As shown in Fig. 1, industrial composting occurs when bacteria
and fungi degrade biomass under aerobic conditions and at high
temperatures (50e60C). Compared with home composting,
industrial composting not only reaches higher temperatures, but
the biomass involved is also mixed more frequently, thereby
ensuring a higher homogeneity and thus faster degradation of
biomass. The data for industrial composting used here is based on
eight data-sets on industrial composting, which all show similar
levels of biodegradation (see Table 6). Tables 6 and 7 also illustrate
that the carbon balance is not always closed for industrial composting.14
The data chosen for this study are in line with the latest
publications on industrial composting of vegetable, fruit and green
waste (VFG) in terms of methane and nitrous oxide emissions (see
[26,73,75] 15).
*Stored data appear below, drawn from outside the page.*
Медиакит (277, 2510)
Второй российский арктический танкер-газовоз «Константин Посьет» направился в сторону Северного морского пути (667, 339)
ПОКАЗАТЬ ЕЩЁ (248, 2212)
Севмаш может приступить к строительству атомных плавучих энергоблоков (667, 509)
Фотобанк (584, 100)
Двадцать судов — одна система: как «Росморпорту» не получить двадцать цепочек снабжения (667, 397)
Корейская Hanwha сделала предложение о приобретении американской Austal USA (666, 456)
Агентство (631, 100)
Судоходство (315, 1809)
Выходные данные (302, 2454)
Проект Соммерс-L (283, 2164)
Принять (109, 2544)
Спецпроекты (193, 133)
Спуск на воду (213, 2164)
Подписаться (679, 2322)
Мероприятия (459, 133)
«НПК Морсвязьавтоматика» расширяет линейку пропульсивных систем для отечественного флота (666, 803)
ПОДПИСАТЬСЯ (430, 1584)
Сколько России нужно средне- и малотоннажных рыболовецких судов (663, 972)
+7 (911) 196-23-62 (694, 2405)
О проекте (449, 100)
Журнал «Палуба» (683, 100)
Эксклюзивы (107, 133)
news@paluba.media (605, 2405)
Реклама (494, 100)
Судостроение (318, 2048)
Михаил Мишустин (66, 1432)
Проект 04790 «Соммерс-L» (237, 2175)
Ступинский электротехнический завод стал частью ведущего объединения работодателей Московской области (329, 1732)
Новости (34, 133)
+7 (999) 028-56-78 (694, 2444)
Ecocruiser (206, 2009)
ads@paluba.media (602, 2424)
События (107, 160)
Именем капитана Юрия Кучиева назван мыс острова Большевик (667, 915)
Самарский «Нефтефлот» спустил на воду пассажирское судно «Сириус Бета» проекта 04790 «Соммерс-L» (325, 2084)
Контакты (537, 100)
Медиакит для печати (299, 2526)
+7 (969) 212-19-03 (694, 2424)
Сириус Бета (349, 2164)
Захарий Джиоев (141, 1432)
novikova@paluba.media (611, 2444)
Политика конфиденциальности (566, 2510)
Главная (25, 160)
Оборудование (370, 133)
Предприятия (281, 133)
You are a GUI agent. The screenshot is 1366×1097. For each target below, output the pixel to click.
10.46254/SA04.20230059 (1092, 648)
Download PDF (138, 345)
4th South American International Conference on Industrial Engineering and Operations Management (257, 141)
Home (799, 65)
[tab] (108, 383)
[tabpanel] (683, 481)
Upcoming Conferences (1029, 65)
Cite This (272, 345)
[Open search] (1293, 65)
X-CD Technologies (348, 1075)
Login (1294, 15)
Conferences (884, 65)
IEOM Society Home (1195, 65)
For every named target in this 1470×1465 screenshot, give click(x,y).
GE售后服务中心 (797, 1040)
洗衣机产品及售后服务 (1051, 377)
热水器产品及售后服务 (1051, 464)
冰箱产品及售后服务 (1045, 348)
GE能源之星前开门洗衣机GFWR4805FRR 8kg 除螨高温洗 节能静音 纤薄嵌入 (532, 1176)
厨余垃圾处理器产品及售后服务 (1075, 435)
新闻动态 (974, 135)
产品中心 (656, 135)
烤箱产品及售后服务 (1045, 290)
Many more publications are available on industrial
composting (see e.g [8], for an overview), but most of these do not
specify carbon input and biogenic CO2 emissions from the composting
stage and therefore do not allow calculating a carbon
balance.
The GWP from industrial composting as calculated is dominated
by emissions of carbon dioxide. Emissions of methane are rather
exceptional and are small when they do occur and compared with
home composting, nitrous oxide emissions are much lower. We use
the results for process emissions from industrial composting of VFG
(see Table 6) and material-specific biodegradation levels (see
Table 2) to derive data for the biodegradable materials. The results
per kg material are shown in Table 11.